→ Task A: In the credential threat-model excerpt, who said that better provenance of the certificate is the best approach?
→ Task B: Extract the credential threat-model excerpt word for word from "Which level of" to "needs broader awareness.".

→ Supplied passage:
# # # # #

Which level of the credential issuance solution should handle this threat? And do VC threat models call proper attention to this risk?

While this can be solved on a case-by-case basis, we think this problem needs broader awareness.

Out of scope

  • The system does not prevent illegitimate issuing organizations, e.g. "Fake University of North South Idaho". Other existing mechanisms exist to police them, e.g. accreditation bodies, federal funding guidelines, etc...
  • The system cannot determine whether a backdated credential is valid (e.g. it must allow generation of proof for an individual that graduated 5 years ago)
  • The system cannot determine exact time of issuance; it can only determine the (approx) time of issuance via "trusted" timestamps (blockchain anchoring and open timestamps)

In-scope threats, by actor

  • Issuer
    • Malicious issuer may revoke a credential, but observers can see it was once valid
    • Malicious issuer may fraudulently issue a credential, but the issuance should be detectable (auditable)
  • Recipient
    • Malicious recipient may obtain a fake credential, but the issuance should be detectable (auditable)

Analysis and Next Steps

The biggest concern this exercise revealed is that of detecting a malicious party in the issuing organization. It's straightforward to mitigate/detect this problem as part of a broader system deployment, e.g. audit logs in a SaaS product. But that system must similarly take measures to prevent or detect malicious actors/agents. So this is just a special case of a broader set of fraudulent issuance concerns.

Solutions may involve a range of tactics in a deployed system, including:

  • Audit logs
  • Address monitoring (if blockchain-anchored)
  • Improved credential provenance measures (described below)

To be clear, many deployed credentialing systems do provide such auditing measures, to at least detect fraud and revoke suspect credentials. But are we addressing this in similar ways? What advice and best practices can we pass on to the VC community?

On review of these concerns, Joe Andrieu pointed out that the best (and perhaps only) approach is going to be better provenance of the certificate, which leads to "turtles all the way down" but which provides the best route to a superiority of information about the credential. This was not covered in our system model, and deserves a closer look.
In this model, the credential would not just say "created and signed by MIT", but probably also the human actor that triggered the credential creation and signature, their authority to do so on MIT's behalf, and potentially even the system on which it occurred and the version of software used, etc. There's a delegation happening here, which is an issue similar to why bug reports need to know the user's OS, browser, and versions of both. Unless you characterize the system used to generate the credential, you only have the trust in key management of the issuing entity for evaluating the quality of the credential.

# # # # #

→ Information supplied:

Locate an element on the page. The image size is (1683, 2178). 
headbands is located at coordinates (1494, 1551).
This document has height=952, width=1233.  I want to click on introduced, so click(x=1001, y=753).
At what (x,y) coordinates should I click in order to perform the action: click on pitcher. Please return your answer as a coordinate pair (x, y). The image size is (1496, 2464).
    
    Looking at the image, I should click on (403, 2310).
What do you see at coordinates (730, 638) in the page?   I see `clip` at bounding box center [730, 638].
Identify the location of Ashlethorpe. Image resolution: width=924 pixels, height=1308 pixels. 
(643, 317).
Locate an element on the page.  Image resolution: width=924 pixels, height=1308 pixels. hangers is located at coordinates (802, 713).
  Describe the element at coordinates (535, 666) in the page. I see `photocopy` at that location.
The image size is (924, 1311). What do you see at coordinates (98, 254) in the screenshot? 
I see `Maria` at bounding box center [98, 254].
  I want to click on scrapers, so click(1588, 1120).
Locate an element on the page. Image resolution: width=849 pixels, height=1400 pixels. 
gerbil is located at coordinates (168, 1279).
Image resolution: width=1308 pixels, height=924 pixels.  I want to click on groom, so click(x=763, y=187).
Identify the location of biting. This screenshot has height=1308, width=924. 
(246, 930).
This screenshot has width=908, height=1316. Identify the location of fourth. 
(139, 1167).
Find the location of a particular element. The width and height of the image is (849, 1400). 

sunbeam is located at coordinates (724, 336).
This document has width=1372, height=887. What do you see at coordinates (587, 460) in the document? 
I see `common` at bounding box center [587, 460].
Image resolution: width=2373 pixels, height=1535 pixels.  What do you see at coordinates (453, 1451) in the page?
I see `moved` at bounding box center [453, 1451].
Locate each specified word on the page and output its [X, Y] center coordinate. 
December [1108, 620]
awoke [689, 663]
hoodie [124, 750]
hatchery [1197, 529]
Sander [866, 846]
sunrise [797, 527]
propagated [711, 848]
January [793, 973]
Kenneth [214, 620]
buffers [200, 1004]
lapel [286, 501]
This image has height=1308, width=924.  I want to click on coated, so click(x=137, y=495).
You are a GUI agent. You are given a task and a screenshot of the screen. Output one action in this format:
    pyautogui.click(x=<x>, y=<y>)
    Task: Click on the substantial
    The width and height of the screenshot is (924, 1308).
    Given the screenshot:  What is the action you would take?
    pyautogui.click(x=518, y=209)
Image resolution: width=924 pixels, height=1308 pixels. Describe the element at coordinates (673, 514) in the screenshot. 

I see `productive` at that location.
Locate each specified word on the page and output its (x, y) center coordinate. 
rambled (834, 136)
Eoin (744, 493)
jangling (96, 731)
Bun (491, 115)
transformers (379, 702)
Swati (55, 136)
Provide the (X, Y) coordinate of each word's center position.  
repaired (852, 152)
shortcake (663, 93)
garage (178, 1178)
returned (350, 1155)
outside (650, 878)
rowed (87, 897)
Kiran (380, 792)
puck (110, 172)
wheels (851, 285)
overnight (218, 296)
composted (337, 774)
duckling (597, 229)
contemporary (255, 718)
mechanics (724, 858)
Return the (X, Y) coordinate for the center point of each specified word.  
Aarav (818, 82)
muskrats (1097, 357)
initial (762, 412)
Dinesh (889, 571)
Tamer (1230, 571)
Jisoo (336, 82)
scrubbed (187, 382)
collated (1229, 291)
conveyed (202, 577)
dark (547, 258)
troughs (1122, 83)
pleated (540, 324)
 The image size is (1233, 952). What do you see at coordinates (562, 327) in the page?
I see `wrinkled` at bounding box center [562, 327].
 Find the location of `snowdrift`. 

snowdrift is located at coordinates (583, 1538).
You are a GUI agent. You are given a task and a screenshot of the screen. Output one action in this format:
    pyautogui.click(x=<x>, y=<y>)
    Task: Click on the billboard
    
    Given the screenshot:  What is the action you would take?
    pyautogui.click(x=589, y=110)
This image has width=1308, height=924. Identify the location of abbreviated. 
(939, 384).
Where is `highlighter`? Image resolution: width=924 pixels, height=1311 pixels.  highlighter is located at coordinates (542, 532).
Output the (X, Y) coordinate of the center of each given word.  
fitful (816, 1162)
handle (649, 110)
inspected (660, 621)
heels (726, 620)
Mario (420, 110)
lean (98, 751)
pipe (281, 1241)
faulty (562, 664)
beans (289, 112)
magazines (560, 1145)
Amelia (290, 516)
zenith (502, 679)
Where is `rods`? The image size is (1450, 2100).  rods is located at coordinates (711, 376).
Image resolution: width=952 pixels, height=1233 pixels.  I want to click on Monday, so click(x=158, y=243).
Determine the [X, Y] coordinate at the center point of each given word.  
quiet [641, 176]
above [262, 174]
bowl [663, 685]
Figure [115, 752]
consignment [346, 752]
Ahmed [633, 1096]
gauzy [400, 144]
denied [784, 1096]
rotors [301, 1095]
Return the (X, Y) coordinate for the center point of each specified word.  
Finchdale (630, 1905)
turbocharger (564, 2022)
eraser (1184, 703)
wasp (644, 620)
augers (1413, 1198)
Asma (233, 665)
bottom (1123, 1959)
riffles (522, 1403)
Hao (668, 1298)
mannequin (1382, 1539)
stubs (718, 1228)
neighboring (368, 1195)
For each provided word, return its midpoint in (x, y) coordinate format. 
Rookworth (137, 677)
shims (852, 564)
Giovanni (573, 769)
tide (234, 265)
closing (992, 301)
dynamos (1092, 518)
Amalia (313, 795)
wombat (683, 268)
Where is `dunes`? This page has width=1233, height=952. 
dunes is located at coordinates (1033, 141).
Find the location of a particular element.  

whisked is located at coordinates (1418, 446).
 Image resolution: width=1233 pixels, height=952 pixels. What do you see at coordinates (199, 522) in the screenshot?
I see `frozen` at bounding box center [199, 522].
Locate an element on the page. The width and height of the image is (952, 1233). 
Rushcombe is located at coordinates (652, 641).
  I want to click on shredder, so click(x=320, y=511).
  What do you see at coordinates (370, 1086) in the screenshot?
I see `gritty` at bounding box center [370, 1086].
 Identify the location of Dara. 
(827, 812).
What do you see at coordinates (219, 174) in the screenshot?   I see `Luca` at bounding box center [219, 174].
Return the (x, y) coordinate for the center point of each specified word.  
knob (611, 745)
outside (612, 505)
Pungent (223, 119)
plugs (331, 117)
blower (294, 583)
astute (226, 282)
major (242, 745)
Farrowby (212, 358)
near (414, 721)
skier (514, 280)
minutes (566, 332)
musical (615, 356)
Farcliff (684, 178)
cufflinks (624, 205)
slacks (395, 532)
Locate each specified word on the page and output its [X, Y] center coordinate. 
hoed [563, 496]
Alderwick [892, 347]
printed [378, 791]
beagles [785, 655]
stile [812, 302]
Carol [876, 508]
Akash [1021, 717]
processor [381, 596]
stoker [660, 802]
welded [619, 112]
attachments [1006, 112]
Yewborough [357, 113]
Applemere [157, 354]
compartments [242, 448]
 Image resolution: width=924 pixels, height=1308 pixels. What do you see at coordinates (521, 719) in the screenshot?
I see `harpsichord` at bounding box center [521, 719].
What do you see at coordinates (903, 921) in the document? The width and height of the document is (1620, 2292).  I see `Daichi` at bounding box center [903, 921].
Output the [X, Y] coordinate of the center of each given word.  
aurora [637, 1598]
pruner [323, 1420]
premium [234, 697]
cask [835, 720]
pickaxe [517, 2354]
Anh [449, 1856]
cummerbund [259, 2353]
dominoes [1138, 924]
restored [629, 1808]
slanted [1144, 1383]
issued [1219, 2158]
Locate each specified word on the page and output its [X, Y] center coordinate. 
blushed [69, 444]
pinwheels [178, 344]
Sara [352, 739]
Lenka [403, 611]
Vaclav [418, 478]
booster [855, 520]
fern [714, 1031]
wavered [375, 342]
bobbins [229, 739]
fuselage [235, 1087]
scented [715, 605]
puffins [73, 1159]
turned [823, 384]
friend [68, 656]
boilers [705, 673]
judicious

# # # # #

→ Answer A: Joe Andrieu

→ Answer B:
Which level of the credential issuance solution should handle this threat? And do VC threat models call proper attention to this risk?

While this can be solved on a case-by-case basis, we think this problem needs broader awareness.